Stan ne répondit rien.
— De l’oxygène pour quelques heures, dit Robi. Impossibilité absolue de contrôler l’orbite de Pluton. Le Cerveau l’a affirmé, vous devez mourir… avant longtemps. Je crains que ce ne soit cette fois. Désintégration dans l’atmosphère… Asphyxie… ou bien départ en satellite d’Altaïr… Je vous laisse le choix.
Stan s’écarta du hublot, s’en fut dans l’ombre s’asseoir sur le siège du pilote. Robi escomptait cette réaction, et sourit de nouveau. Stan était vraiment « un politicien ». Il calculait, il échafaudait des plans… L’insolite le prenait au dépourvu.
En regardant fixement par le hublot, Robi vit encore que l’autre procédait à certaines vérifications. Des appareils ne fonctionnaient plus, parce qu’ils avaient besoin de courant électrique. D’autres fonctionnaient encore… C’était le cas du manomètre indiquant la pression d’air et sa teneur en oxygène. La conclusion ne fut guère encourageante pour Stan, car celui-ci revint et demanda :
— Qu’exiges-tu ?
— Moi ? Une seule chose : dépanner le Cerveau. Vous revenez en hyperpropulsion jusqu’au satellite, et j’apporte le libérium au Cerveau.
Le visage de Robi témoignait d’une telle ingénuité que Stan s’y laissa prendre. Le commandant du Pluton se demandait, en effet, si son prisonnier avait entendu sa conversation avec Kox de Planète III.
— Et quand le Cerveau sera dépanné ?
— Vous agirez comme vous l’entendrez. Je me moque de tout le reste. Vos histoires d’Organisation, le sort réservé à Kora, à Batchenko… et à vous… ne m’intéressent nullement.
Stan réfléchissait encore.
— Vous perdez du temps, fit Robi tout tranquille. Or, vous ne disposez désormais d’aucun repère vous indiquant la direction qu’a prise le Pluton. Une fraction de seconde de trop, et peut-être entrerons-nous dans l’atmosphère.
— Je ne puis avoir aucune confiance en toi, décréta Stan. Tu prétendais que le Cerveau t’avait ordonné de m’aider…
— N’est-ce pas ce que je fais ? Vous m’avez enfermé dans le sas. Résultat : vous voilà privé de courant. Si je rebranche les fils, je vous sauve.

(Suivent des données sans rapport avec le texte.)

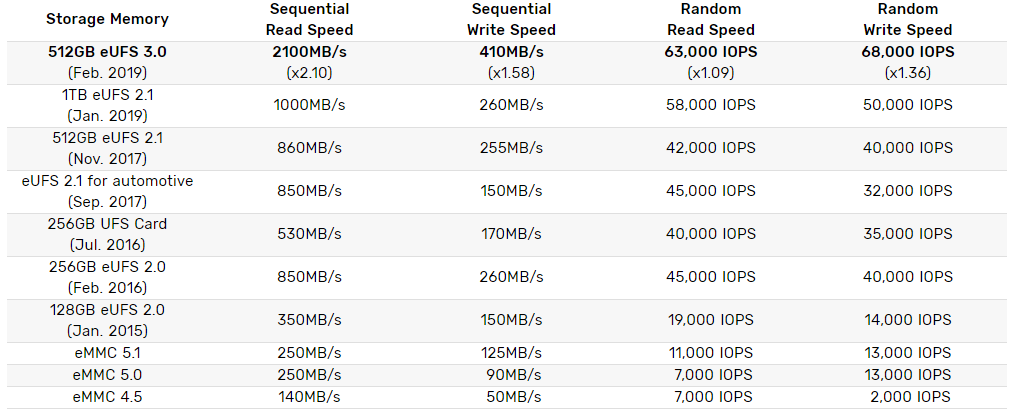Click the 128GB eUFS 2.0 row label

[107, 320]
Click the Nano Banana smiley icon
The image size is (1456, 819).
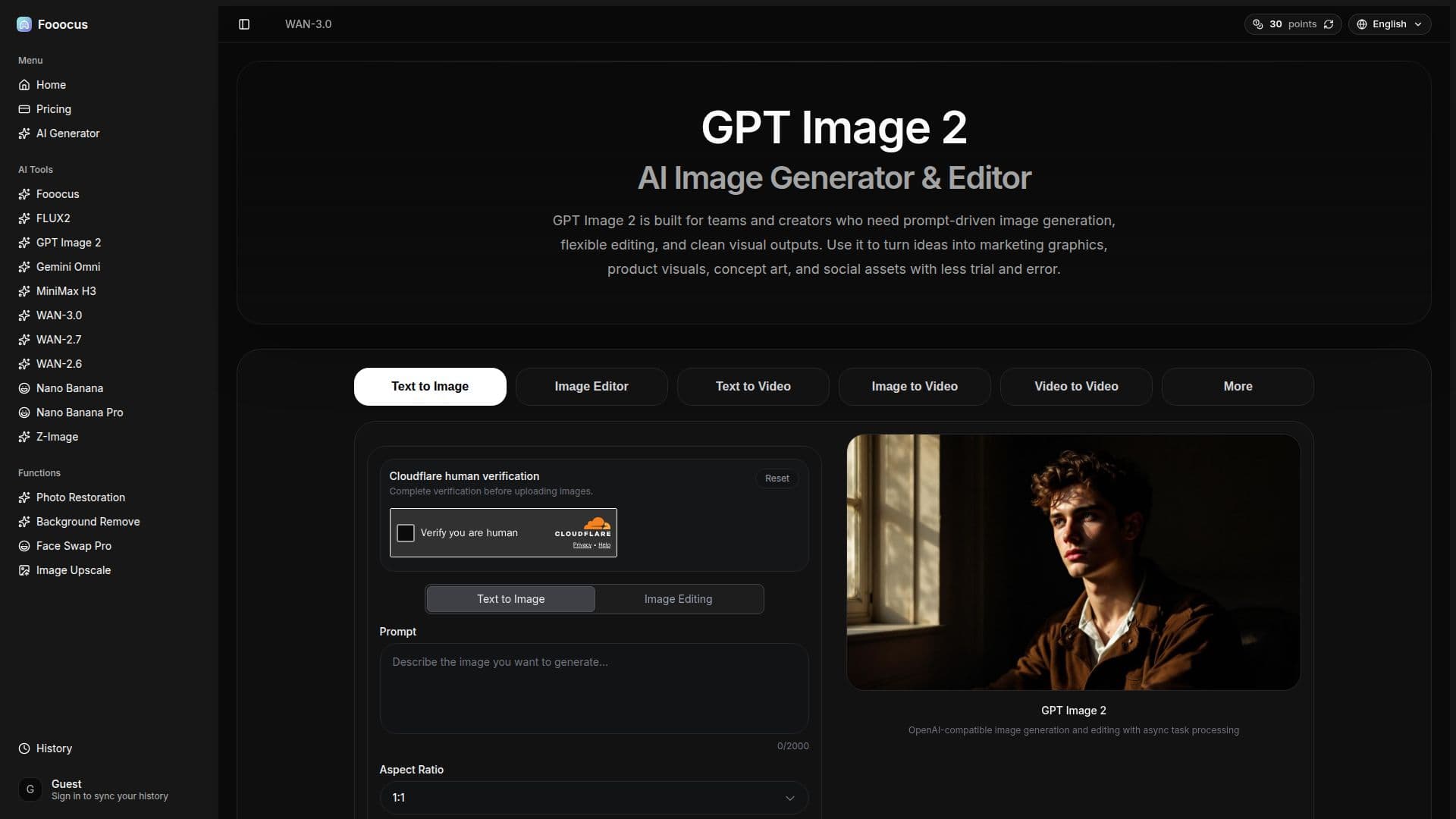point(24,388)
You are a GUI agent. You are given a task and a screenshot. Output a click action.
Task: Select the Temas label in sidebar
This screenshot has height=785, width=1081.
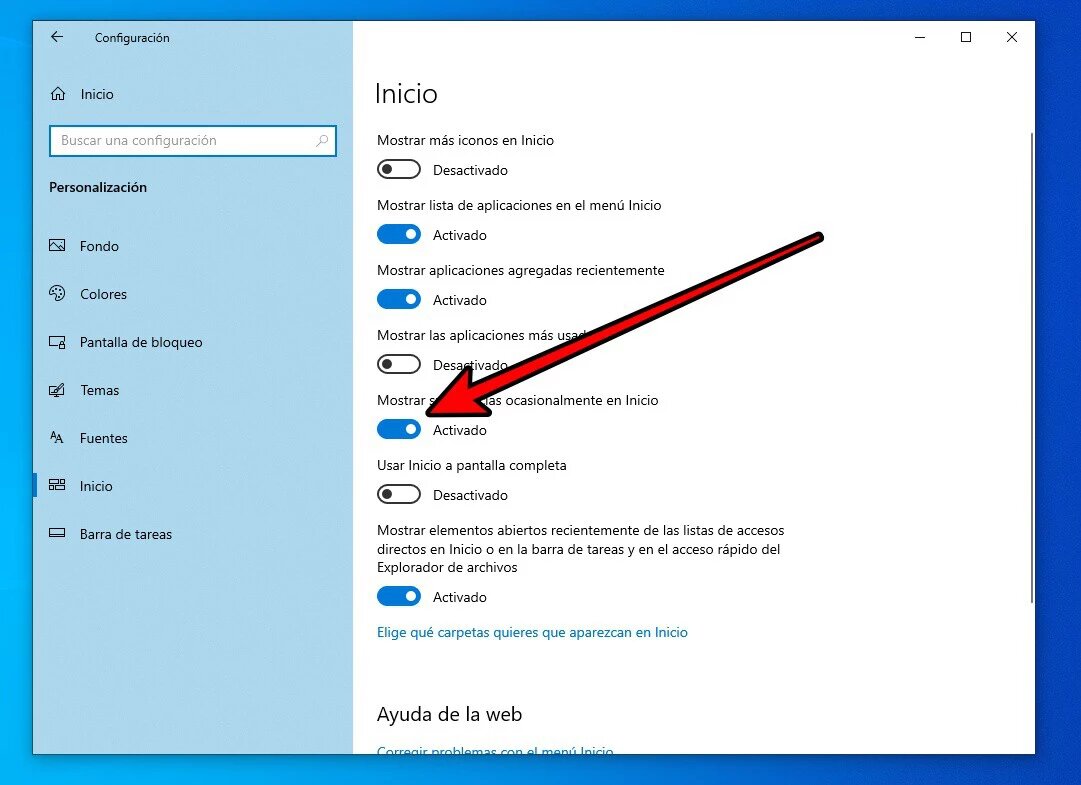click(x=100, y=390)
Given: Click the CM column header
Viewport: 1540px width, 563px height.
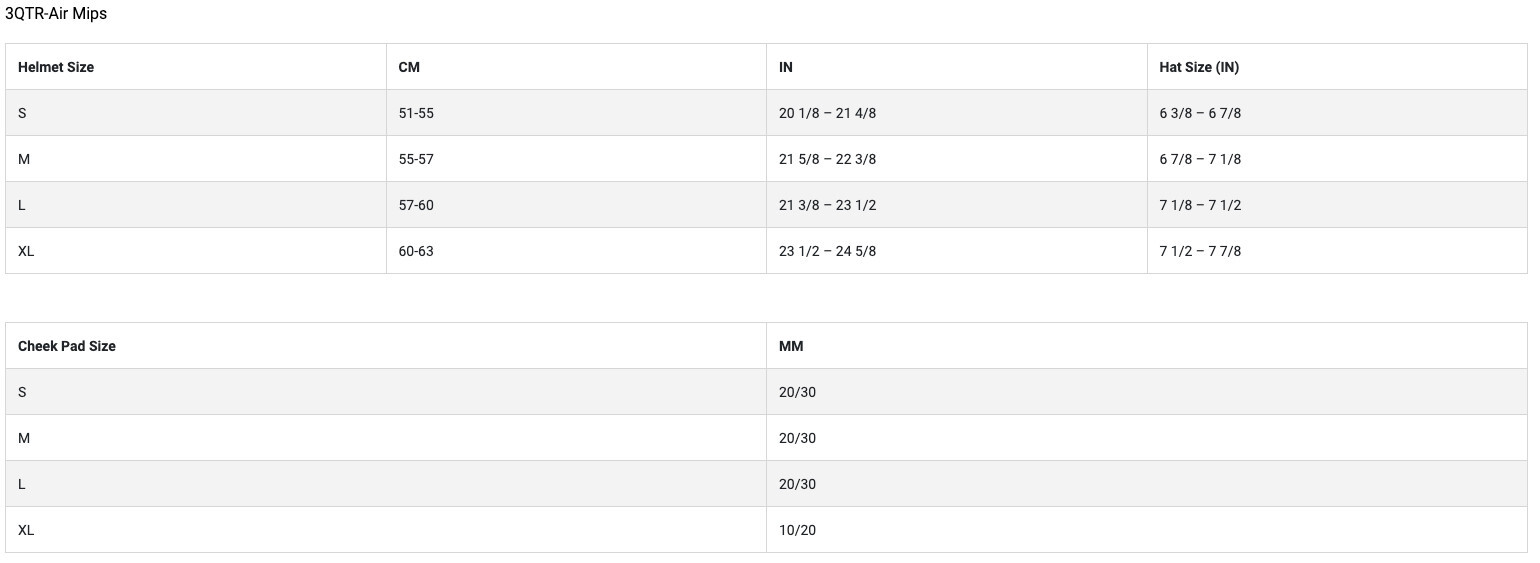Looking at the screenshot, I should [x=409, y=67].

On ne pouvait savoir s’il plaisantait, tant sa voix était calme.
— C’est bon, fit soudain Stan. Vérifie que la pression dans le sas est normale, rétablis le courant. Dès que ce sera fait, j’ouvrirai la porte de communication et tu reviendras dans le poste de pilotage.
— Parfait, reconnut Robi.
Il se demandait quel genre de piège allait lui tendre l’autre. Il n’y eut pas de piège. Quand il passa dans le poste de pilotage, après avoir rebranché les fils, Stan était aux commandes et passait en hyperpropulsion.